→ About this task:
Each entry should be repeated exactly. Its pictures should not be.

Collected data
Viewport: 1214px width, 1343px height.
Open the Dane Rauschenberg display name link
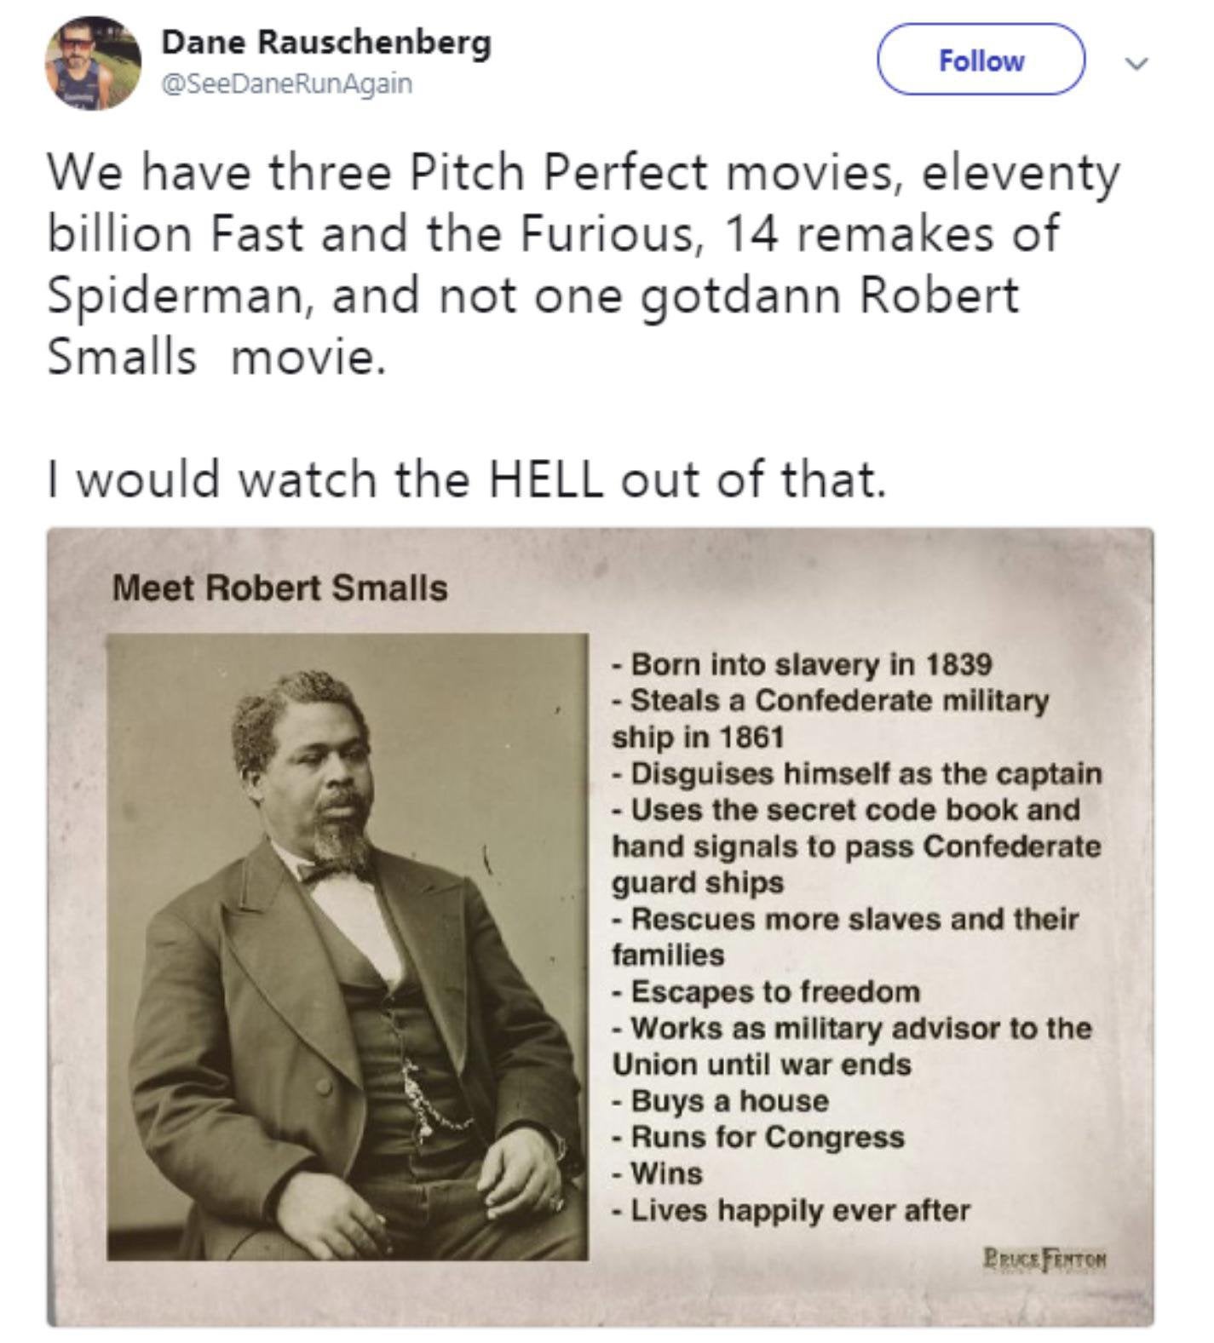(326, 43)
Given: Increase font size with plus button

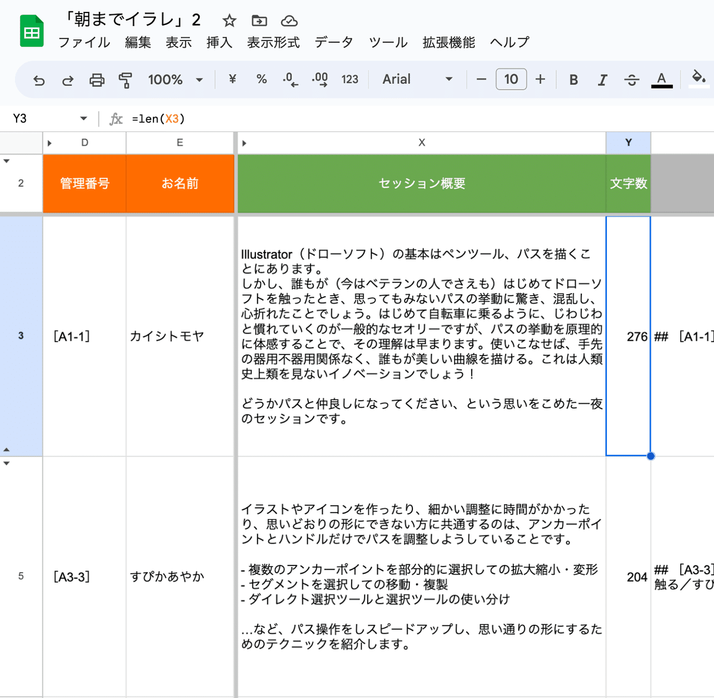Looking at the screenshot, I should [x=540, y=80].
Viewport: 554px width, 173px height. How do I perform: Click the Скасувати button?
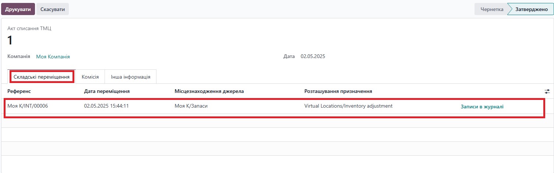pyautogui.click(x=53, y=9)
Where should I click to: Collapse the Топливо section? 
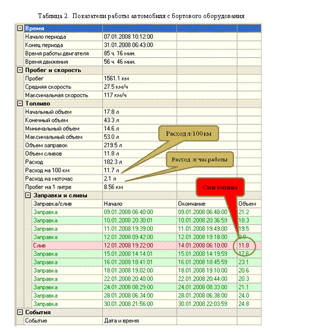(20, 104)
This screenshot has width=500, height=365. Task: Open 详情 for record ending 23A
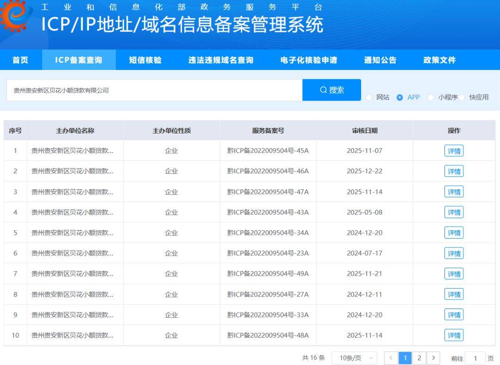pyautogui.click(x=454, y=253)
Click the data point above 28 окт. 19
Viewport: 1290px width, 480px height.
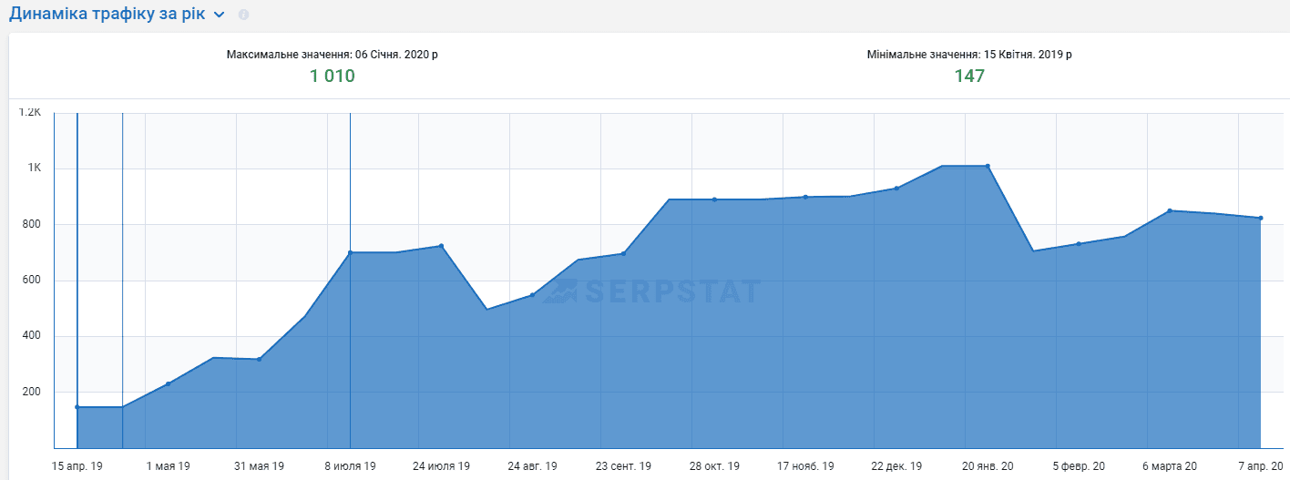[714, 199]
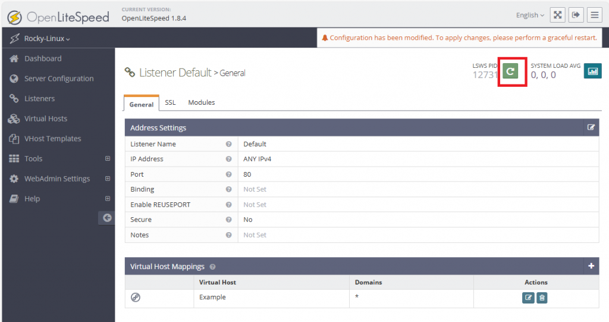Add a new virtual host mapping
Image resolution: width=609 pixels, height=322 pixels.
(591, 266)
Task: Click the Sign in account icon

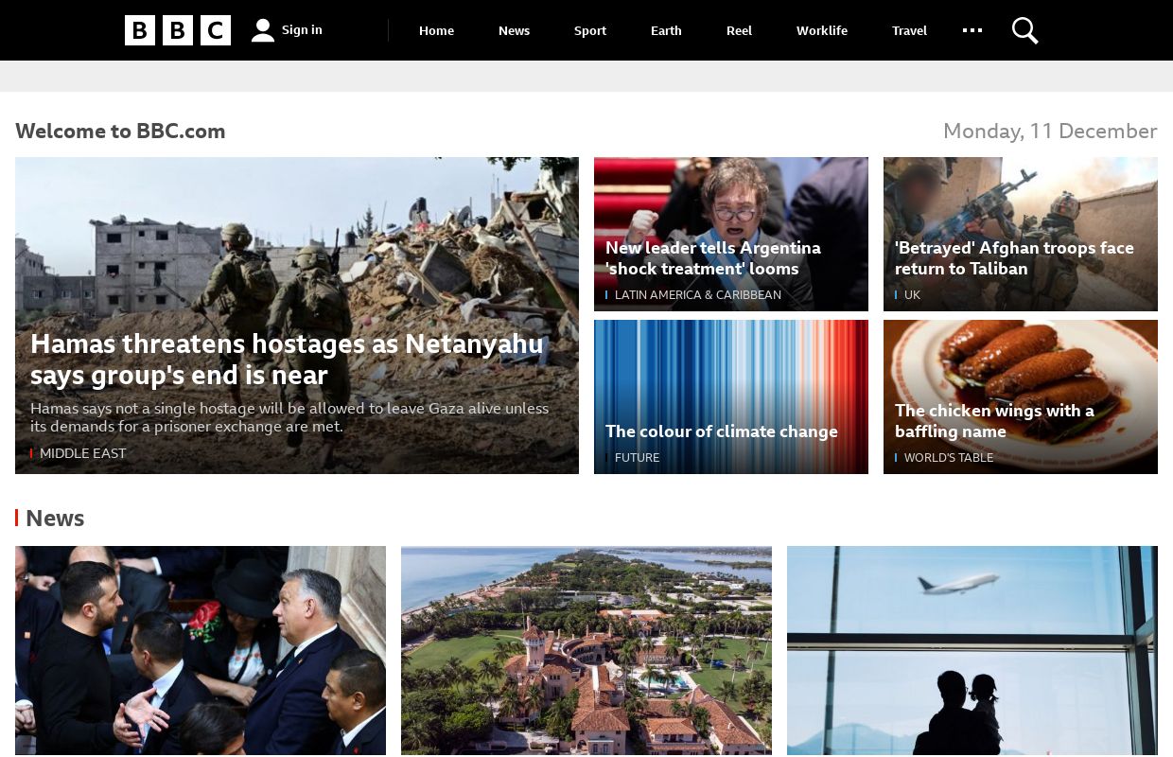Action: point(262,29)
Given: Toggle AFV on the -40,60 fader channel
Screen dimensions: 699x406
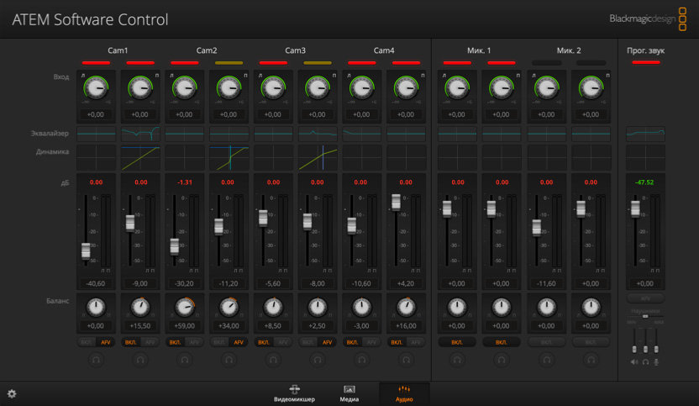Looking at the screenshot, I should pyautogui.click(x=106, y=342).
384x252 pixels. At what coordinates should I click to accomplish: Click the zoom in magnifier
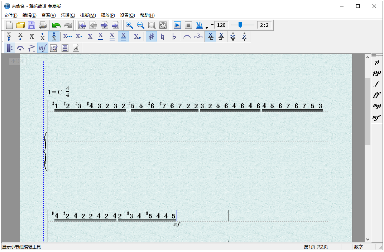pyautogui.click(x=129, y=25)
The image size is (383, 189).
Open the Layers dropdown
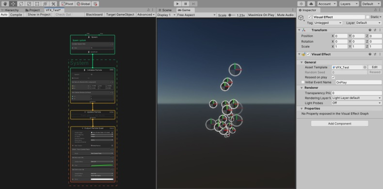click(349, 4)
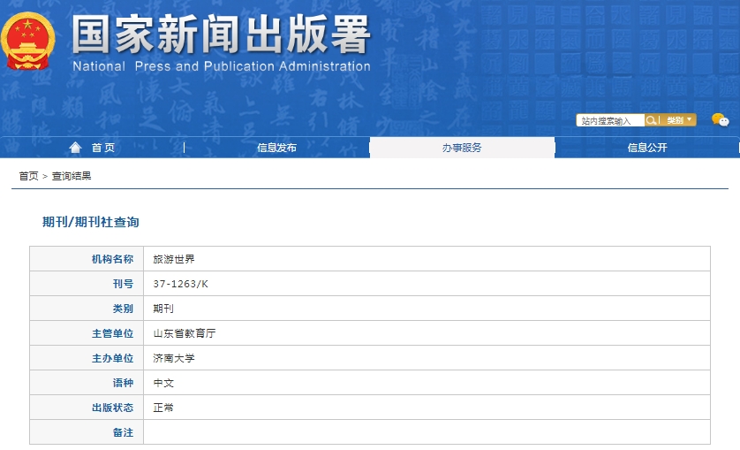Focus the 站内搜索输入 search field
The image size is (740, 450).
(x=609, y=120)
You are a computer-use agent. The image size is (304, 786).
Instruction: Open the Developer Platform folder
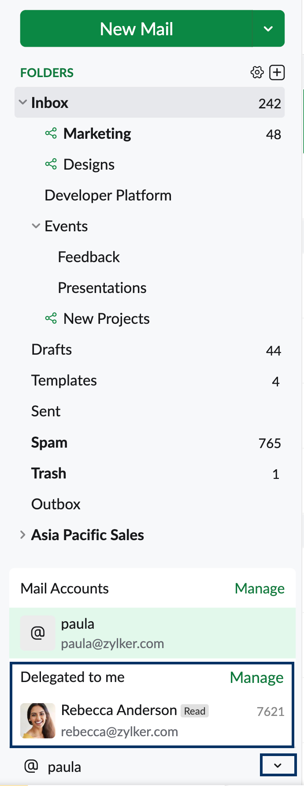(108, 195)
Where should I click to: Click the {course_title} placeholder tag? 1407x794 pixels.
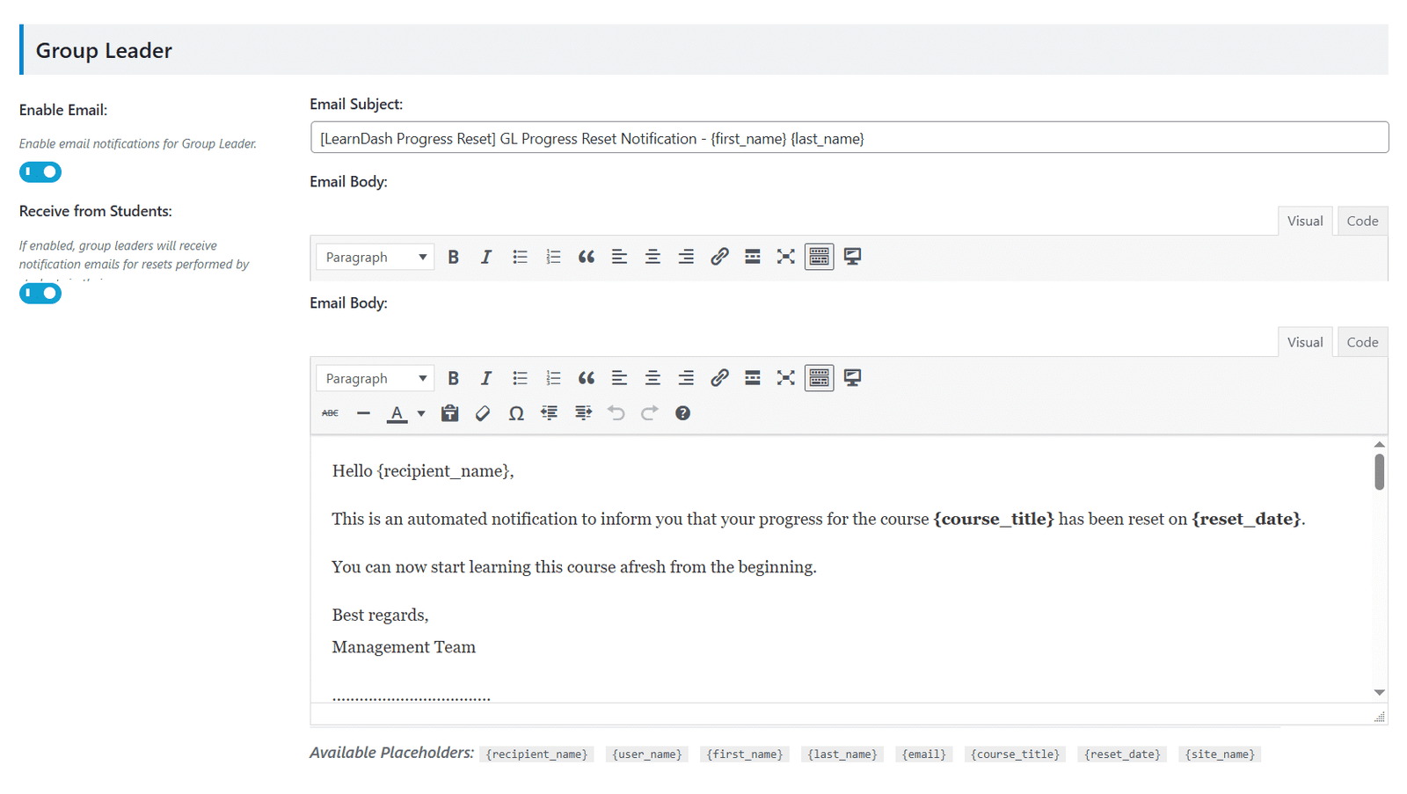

→ Your solution:
Viewport: 1214px width, 1343px height.
Open the Dane Rauschenberg display name link
(326, 43)
Given: Increase font size with plus button

Looking at the screenshot, I should [x=540, y=80].
Viewport: 554px width, 173px height. How do I perform: Click the Скасувати button?
pyautogui.click(x=53, y=9)
Where should I click to: Collapse the Топливо section? 
(20, 104)
This screenshot has width=500, height=365. Task: Open 详情 for record ending 23A
pyautogui.click(x=454, y=253)
Click the data point above 28 окт. 19
Viewport: 1290px width, 480px height.
[714, 199]
Add a new virtual host mapping
Image resolution: width=609 pixels, height=322 pixels.
(591, 266)
Task: Click the Sign in account icon

Action: point(262,29)
Given: Toggle AFV on the -40,60 fader channel
Screen dimensions: 699x406
Looking at the screenshot, I should pyautogui.click(x=106, y=342).
384x252 pixels. At what coordinates should I click to accomplish: Click the zoom in magnifier
pyautogui.click(x=129, y=25)
The image size is (383, 189).
Open the Layers dropdown
click(349, 4)
Focus the 站内搜索输入 search field
The image size is (740, 450).
(x=609, y=120)
You are a computer-use agent. The image size is (304, 786).
Instruction: Open the Developer Platform folder
(108, 195)
Where should I click to: Click the {course_title} placeholder tag? 1407x794 pixels.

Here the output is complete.